(a) Submitting a Translation. A translation of a foreign language document is admissible if, at least 45 days before trial, the proponent serves on all parties:
(1) the translation and the underlying foreign language document; and
(2) a qualified translator’s affidavit or unsworn declaration that sets forth the translator’s qualifications and certifies that the translation is accurate.
(b) Objection. When objecting to a translation’s accuracy, a party should specifically indicate its inaccuracies and offer an accurate translation. A party must serve the objection on all parties at least 15 days before trial.
(c) Effect of Failing to Object or Submit a Conflicting Translation. If the underlying foreign language document is otherwise admissible, the court must admit—and may not allow a party to attack the accuracy of—a translation submitted under subdivision (a) unless the party has:
(1) submitted a conflicting translation under subdivision (a); or
(2) objected to the translation under subdivision (b).

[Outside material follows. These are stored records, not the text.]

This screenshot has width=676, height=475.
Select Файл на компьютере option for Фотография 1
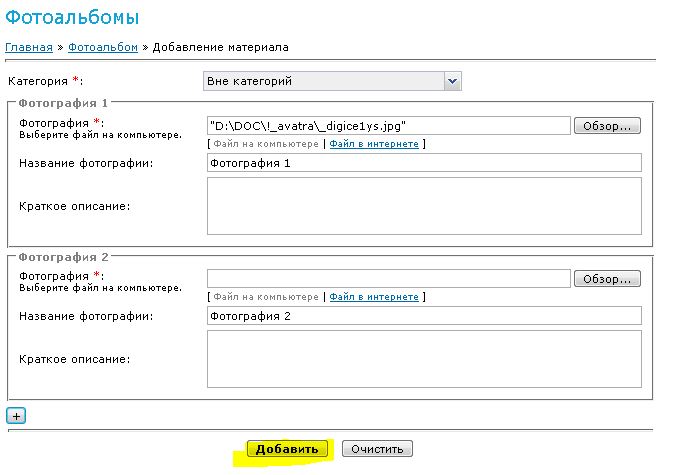(x=266, y=144)
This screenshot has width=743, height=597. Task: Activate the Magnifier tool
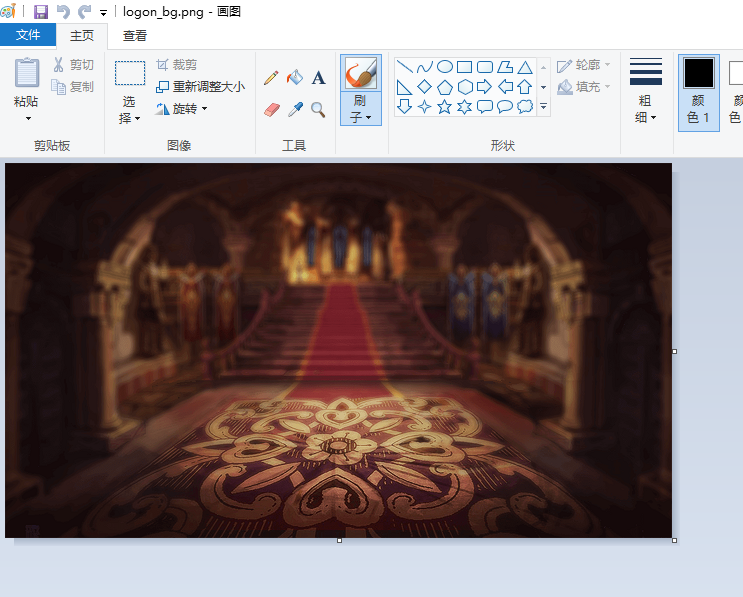[318, 109]
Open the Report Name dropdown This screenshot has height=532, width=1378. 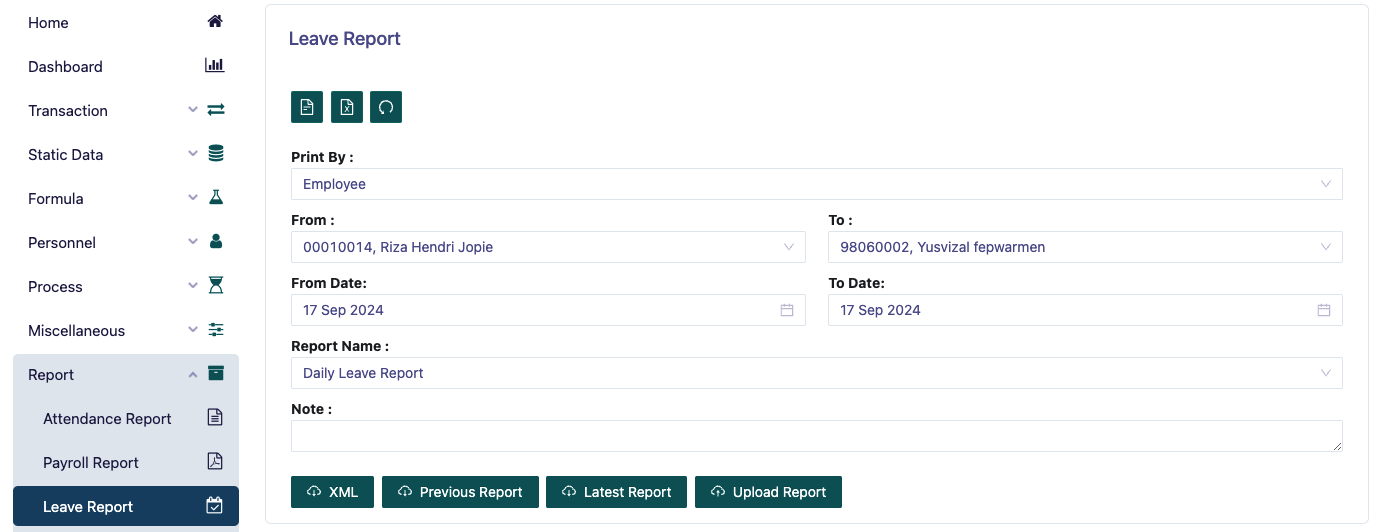(816, 373)
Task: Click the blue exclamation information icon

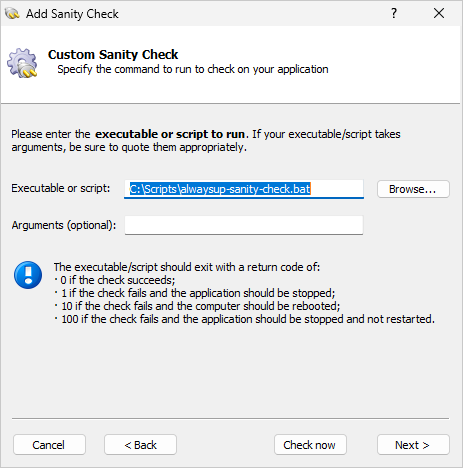Action: [x=28, y=275]
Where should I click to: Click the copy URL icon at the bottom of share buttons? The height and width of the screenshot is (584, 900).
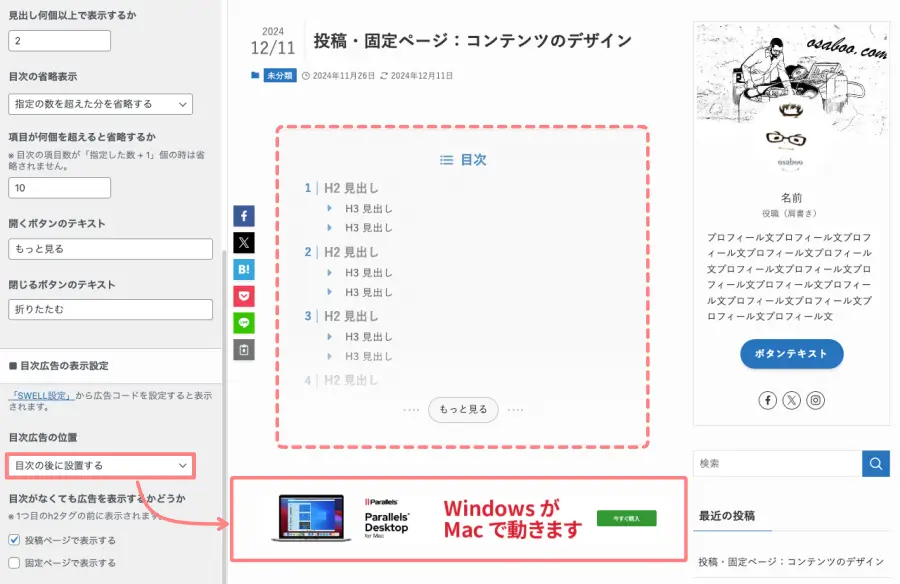[x=243, y=350]
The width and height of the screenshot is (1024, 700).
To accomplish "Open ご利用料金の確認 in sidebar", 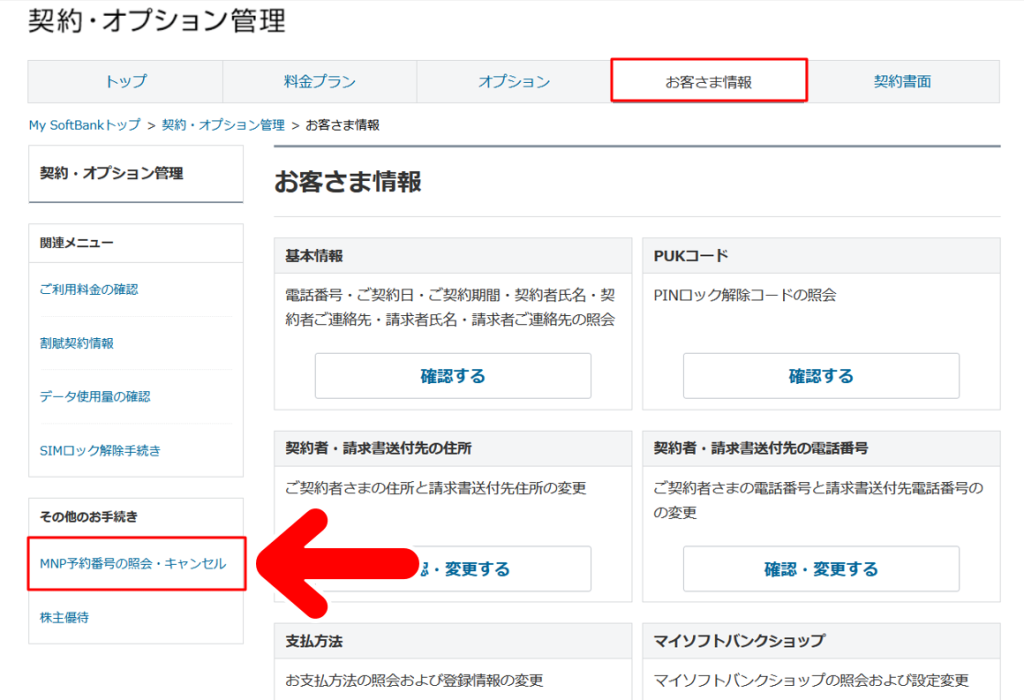I will [x=89, y=289].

(d) Effect of Objecting or Submitting a Conflicting Translation. If conflicting translations are submitted under subdivision (a) or an objection is made under subdivision (b), the court must determine whether there is a genuine issue about the accuracy of a material part of the translation. If so, the trier of fact must resolve the issue.
(e) Qualified Translator May Testify. Except for subdivision (c), this rule does not preclude a party from offering the testimony of a qualified translator to translate a foreign language document. (f) Time Limits. On a party’s motion and for good cause, the court may alter this rule’s time limits.
(g) Court-Appointed Translator. If necessary, the court may appoint a qualified translator. The reasonable value of the translator’s services must be taxed as court costs.